NIPT analyses cell-free DNA from the placenta that circulates in the mother’s blood, known as fetal fraction, for slight increases in the volume of chromosomes 21 (where a triple chromosome or trisomy causes Downs syndrome), 18 (Edwards) and 13 (Patau) and generally is effective from 10 weeks.
High maternal BMI, which means a reduced proportion of placental DNA, makes it harder to get a reliable result.
Some NIPT techniques don’t work with twins and none of them work with more than two fetuses, so NIPT should always be preceded by a dating scan.
Dr Caramins emphasised that NIPT was a screening test, not a diagnostic one. This had nothing to do with a lack of accuracy, though she said that was a common misconception among practitioners. The difference is in the population to which it is offered: a screening test is for asymptomatic patients (a low-prevalence population), while a diagnostic test is for those already at risk of carrying the condition (high prevalence).
And like chorionic villus sampling, NIPT uses placental DNA as a proxy for fetal DNA, whereas amniocentesis analyses fetal cells directly. Because of this, occasionally two prenatal tests will produce discordant results. This can be due to an organ transplant, a demised twin or placental or fetal mosaicism.
Another important distinction was that a diagnostic test forms the basis for action, whereas a screen such as NIPT should always be followed by a confirmatory test.
NIPT can also be used on other chromosomes or to detect sub-chromosomal abnormalities known as microdeletions. But Dr Caramins said this was not recommended except in cases of family history or an ultrasound result suggesting a particular condition, and should only be offered by physicians who were confident to deliver the appropriate counselling.
Dr Caramins told The Medical Republic that were it not for the cost, everyone should have the test.
“It is the most sensitive and specific screening test,” she said.
“If you see a woman who’s had a combined first trimester screen and she returns a very high-risk result for an aneuploidy, like a one in 10 result, you may want to go straight to invasive testing rather than waiting another week and doing an NIPT.
“But in my honest opinion, if cost were not an issue, absolutely I would think everybody probably should have it.”

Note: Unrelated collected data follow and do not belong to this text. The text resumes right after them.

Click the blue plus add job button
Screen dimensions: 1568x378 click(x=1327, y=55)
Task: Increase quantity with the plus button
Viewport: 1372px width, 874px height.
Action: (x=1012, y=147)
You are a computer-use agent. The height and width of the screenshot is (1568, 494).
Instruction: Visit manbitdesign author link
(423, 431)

A paper in the Journal of Medical Ethics in September by Dutch medical ethicists argued that making women pay anything for NIPT limited reproductive autonomy.

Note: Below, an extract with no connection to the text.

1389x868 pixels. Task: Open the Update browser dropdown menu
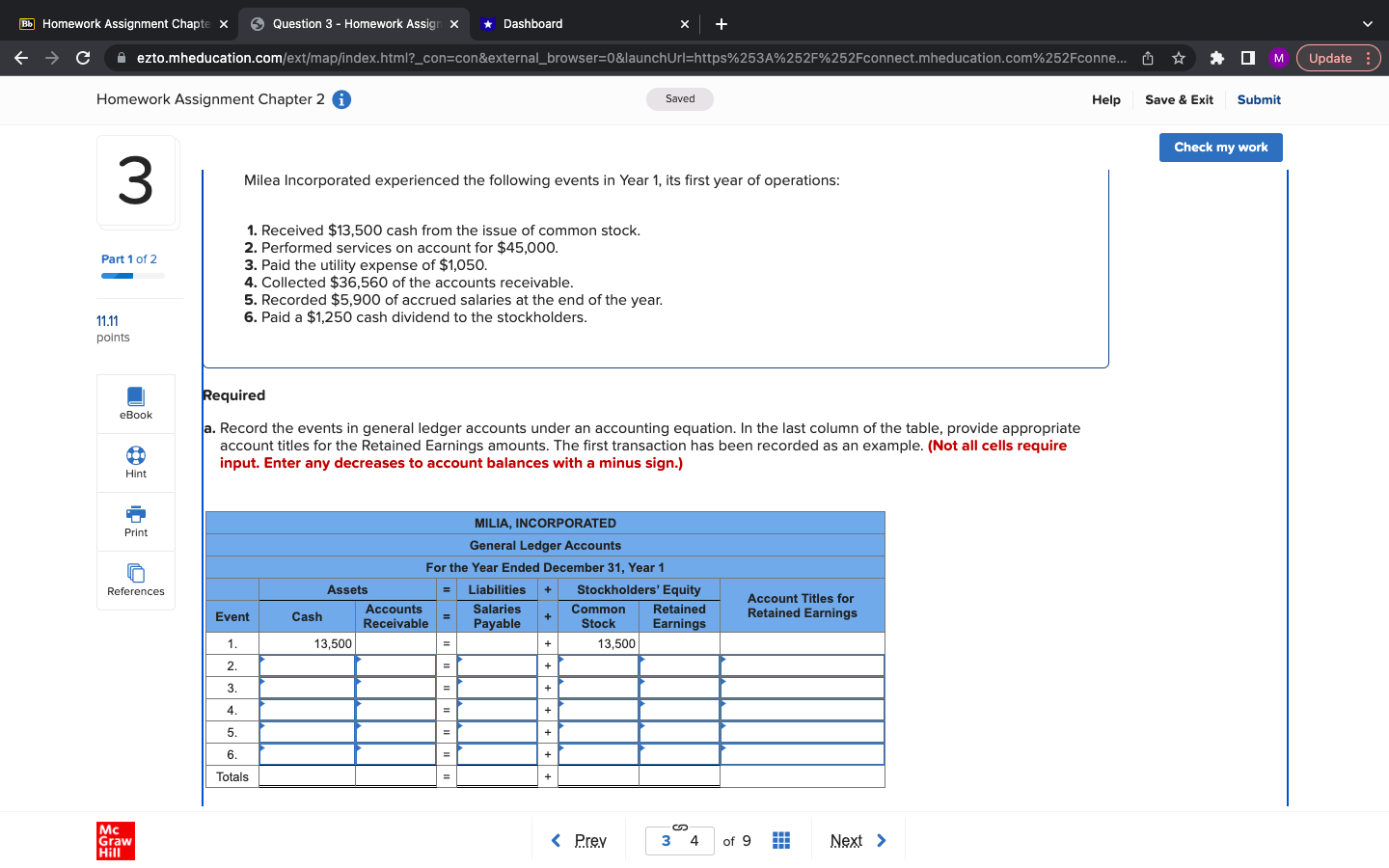1331,58
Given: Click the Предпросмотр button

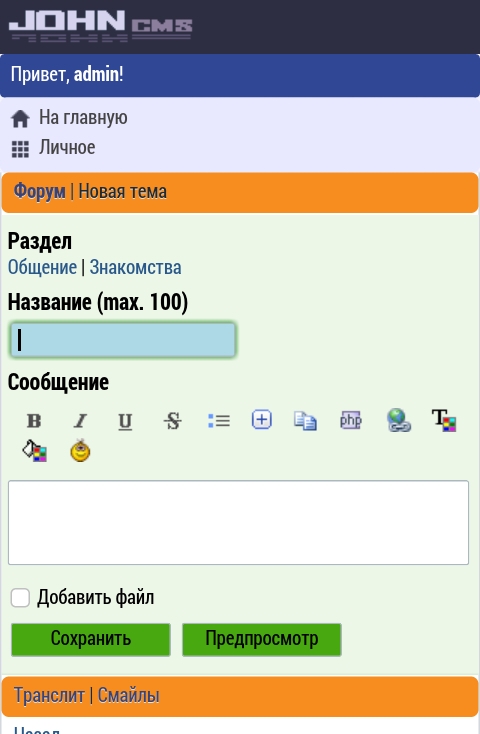Looking at the screenshot, I should coord(262,639).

Dr Eline Bunnik, an assistant professor in at Rotterdam’s Erasmus Medical Centre, and colleagues wrote that there were two rationales for charging a co-payment or the full cost of the test: to discourage uptake – implicitly, to prevent more abortions – and to promote considered decision-making.
They argued that the first was inconsistent with the aims of any screening, and cited evidence that a significant minority of women (15%) chose not to terminate a fetus with Downs syndrome.
As to the second, the cost meant many women would make a choice out of financial constraint and therefore actually reduced their ability to make a considered decision.